• Aim of the task:
All of the data below must be repeated exactly.
+ + +
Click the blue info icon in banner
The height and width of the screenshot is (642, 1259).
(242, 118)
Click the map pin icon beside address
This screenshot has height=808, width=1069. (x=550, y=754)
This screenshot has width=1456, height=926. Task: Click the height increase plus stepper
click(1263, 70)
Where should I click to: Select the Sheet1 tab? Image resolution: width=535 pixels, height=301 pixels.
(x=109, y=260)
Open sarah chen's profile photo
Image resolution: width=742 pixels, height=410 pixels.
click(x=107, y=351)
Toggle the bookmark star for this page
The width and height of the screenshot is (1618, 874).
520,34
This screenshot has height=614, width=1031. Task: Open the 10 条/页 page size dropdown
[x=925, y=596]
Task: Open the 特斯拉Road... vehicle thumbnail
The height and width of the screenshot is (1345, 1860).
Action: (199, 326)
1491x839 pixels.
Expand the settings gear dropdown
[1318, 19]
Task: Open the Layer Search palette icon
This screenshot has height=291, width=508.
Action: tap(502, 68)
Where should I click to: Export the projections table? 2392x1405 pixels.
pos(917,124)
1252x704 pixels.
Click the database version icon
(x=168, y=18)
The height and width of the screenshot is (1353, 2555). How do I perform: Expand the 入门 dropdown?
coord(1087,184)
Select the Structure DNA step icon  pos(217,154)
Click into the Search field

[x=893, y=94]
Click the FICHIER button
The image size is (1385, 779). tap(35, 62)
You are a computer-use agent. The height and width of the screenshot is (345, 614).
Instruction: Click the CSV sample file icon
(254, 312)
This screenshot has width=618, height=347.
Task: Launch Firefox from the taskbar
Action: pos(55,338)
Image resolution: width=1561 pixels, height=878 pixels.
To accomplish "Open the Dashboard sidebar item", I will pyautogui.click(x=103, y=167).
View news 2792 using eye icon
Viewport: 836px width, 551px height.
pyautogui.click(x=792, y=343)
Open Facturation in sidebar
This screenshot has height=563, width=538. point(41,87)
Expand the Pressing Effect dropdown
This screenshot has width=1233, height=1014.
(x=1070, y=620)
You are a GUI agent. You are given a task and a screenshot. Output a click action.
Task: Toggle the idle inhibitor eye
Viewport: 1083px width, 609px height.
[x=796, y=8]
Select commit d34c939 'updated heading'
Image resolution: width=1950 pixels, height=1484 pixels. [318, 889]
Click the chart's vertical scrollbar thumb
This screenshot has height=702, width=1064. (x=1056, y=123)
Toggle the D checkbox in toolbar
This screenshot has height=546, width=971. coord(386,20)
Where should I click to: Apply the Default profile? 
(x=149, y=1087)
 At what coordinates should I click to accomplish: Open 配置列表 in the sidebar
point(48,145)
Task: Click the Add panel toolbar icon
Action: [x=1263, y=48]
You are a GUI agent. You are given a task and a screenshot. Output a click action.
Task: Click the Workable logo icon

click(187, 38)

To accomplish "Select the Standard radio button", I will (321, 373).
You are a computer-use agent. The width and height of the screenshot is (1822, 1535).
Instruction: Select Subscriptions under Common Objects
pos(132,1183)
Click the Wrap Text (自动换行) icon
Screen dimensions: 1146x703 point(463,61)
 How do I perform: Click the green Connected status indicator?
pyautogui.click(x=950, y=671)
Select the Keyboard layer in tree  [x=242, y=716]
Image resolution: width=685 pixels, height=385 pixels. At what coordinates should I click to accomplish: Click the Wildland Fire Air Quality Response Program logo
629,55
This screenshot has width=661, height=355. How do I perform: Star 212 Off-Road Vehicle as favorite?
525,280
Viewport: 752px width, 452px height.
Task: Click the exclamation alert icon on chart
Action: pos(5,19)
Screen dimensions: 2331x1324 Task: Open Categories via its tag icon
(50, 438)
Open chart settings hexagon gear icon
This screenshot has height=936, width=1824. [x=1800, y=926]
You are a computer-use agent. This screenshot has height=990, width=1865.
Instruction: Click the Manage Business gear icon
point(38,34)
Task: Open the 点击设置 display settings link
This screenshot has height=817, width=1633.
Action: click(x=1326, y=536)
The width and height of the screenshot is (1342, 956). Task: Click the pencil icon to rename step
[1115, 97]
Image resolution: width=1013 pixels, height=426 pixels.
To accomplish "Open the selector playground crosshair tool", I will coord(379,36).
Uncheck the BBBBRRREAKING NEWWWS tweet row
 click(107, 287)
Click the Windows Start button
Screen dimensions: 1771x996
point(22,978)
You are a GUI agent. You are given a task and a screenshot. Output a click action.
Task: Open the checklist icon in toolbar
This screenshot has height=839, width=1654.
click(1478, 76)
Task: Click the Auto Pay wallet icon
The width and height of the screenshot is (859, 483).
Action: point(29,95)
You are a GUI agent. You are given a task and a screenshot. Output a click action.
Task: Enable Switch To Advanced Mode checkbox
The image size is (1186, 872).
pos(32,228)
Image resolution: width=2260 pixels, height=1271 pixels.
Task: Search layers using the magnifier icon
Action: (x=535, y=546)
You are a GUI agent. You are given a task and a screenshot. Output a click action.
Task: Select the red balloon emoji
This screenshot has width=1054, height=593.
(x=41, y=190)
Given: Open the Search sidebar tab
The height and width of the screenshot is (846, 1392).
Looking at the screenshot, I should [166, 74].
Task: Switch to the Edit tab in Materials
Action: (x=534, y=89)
+ + +
• Solution to this problem:
Click the blue info icon in banner
The height and width of the screenshot is (642, 1259).
(242, 118)
Click the map pin icon beside address
This screenshot has height=808, width=1069. (x=550, y=754)
This screenshot has width=1456, height=926. Task: Click the height increase plus stepper
click(1263, 70)
Where should I click to: Select the Sheet1 tab? Image resolution: width=535 pixels, height=301 pixels.
(x=109, y=260)
Open sarah chen's profile photo
Image resolution: width=742 pixels, height=410 pixels.
click(x=107, y=351)
Toggle the bookmark star for this page
The width and height of the screenshot is (1618, 874).
520,34
This screenshot has height=614, width=1031. Task: Open the 10 条/页 page size dropdown
[x=925, y=596]
Task: Open the 特斯拉Road... vehicle thumbnail
The height and width of the screenshot is (1345, 1860).
Action: (199, 326)
1491x839 pixels.
Expand the settings gear dropdown
[1318, 19]
Task: Open the Layer Search palette icon
This screenshot has height=291, width=508.
Action: tap(502, 68)
Where should I click to: Export the projections table? 2392x1405 pixels.
pos(917,124)
1252x704 pixels.
Click the database version icon
(x=168, y=18)
The height and width of the screenshot is (1353, 2555). How do I perform: Expand the 入门 dropdown?
coord(1087,184)
Select the Structure DNA step icon  pos(217,154)
Click into the Search field

[x=893, y=94]
Click the FICHIER button
The image size is (1385, 779). tap(35, 62)
You are a computer-use agent. The height and width of the screenshot is (345, 614).
Instruction: Click the CSV sample file icon
(254, 312)
This screenshot has width=618, height=347.
Task: Launch Firefox from the taskbar
Action: pos(55,338)
Image resolution: width=1561 pixels, height=878 pixels.
To accomplish "Open the Dashboard sidebar item", I will pyautogui.click(x=103, y=167).
View news 2792 using eye icon
Viewport: 836px width, 551px height.
pyautogui.click(x=792, y=343)
Open Facturation in sidebar
This screenshot has height=563, width=538. point(41,87)
Expand the Pressing Effect dropdown
This screenshot has width=1233, height=1014.
(x=1070, y=620)
You are a GUI agent. You are given a task and a screenshot. Output a click action.
Task: Toggle the idle inhibitor eye
Viewport: 1083px width, 609px height.
[x=796, y=8]
Select commit d34c939 'updated heading'
Image resolution: width=1950 pixels, height=1484 pixels. [318, 889]
Click the chart's vertical scrollbar thumb
This screenshot has height=702, width=1064. (x=1056, y=123)
Toggle the D checkbox in toolbar
This screenshot has height=546, width=971. coord(386,20)
Where should I click to: Apply the Default profile? 
(x=149, y=1087)
 At what coordinates should I click to accomplish: Open 配置列表 in the sidebar
point(48,145)
Task: Click the Add panel toolbar icon
Action: [x=1263, y=48]
You are a GUI agent. You are given a task and a screenshot. Output a click action.
Task: Click the Workable logo icon

click(187, 38)

To accomplish "Select the Standard radio button", I will (321, 373).
You are a computer-use agent. The width and height of the screenshot is (1822, 1535).
Instruction: Select Subscriptions under Common Objects
pos(132,1183)
Click the Wrap Text (自动换行) icon
Screen dimensions: 1146x703 point(463,61)
 How do I perform: Click the green Connected status indicator?
pyautogui.click(x=950, y=671)
Select the Keyboard layer in tree  [x=242, y=716]
Image resolution: width=685 pixels, height=385 pixels. At what coordinates should I click to accomplish: Click the Wildland Fire Air Quality Response Program logo
629,55
This screenshot has width=661, height=355. How do I perform: Star 212 Off-Road Vehicle as favorite?
525,280
Viewport: 752px width, 452px height.
Task: Click the exclamation alert icon on chart
Action: pos(5,19)
Screen dimensions: 2331x1324 Task: Open Categories via its tag icon
(50, 438)
Open chart settings hexagon gear icon
This screenshot has height=936, width=1824. [x=1800, y=926]
You are a computer-use agent. This screenshot has height=990, width=1865.
Instruction: Click the Manage Business gear icon
point(38,34)
Task: Open the 点击设置 display settings link
This screenshot has height=817, width=1633.
Action: click(x=1326, y=536)
The width and height of the screenshot is (1342, 956). Task: Click the pencil icon to rename step
[1115, 97]
Image resolution: width=1013 pixels, height=426 pixels.
To accomplish "Open the selector playground crosshair tool", I will coord(379,36).
Uncheck the BBBBRRREAKING NEWWWS tweet row
 click(107, 287)
Click the Windows Start button
Screen dimensions: 1771x996
point(22,978)
You are a GUI agent. You are given a task and a screenshot. Output a click action.
Task: Open the checklist icon in toolbar
This screenshot has height=839, width=1654.
click(1478, 76)
Task: Click the Auto Pay wallet icon
The width and height of the screenshot is (859, 483).
Action: point(29,95)
You are a GUI agent. You are given a task and a screenshot. Output a click action.
Task: Enable Switch To Advanced Mode checkbox
The image size is (1186, 872).
pos(32,228)
Image resolution: width=2260 pixels, height=1271 pixels.
Task: Search layers using the magnifier icon
Action: (x=535, y=546)
You are a GUI agent. You are given a task and a screenshot. Output a click action.
Task: Select the red balloon emoji
This screenshot has width=1054, height=593.
(x=41, y=190)
Given: Open the Search sidebar tab
The height and width of the screenshot is (846, 1392).
Looking at the screenshot, I should [166, 74].
Task: Switch to the Edit tab in Materials
Action: (x=534, y=89)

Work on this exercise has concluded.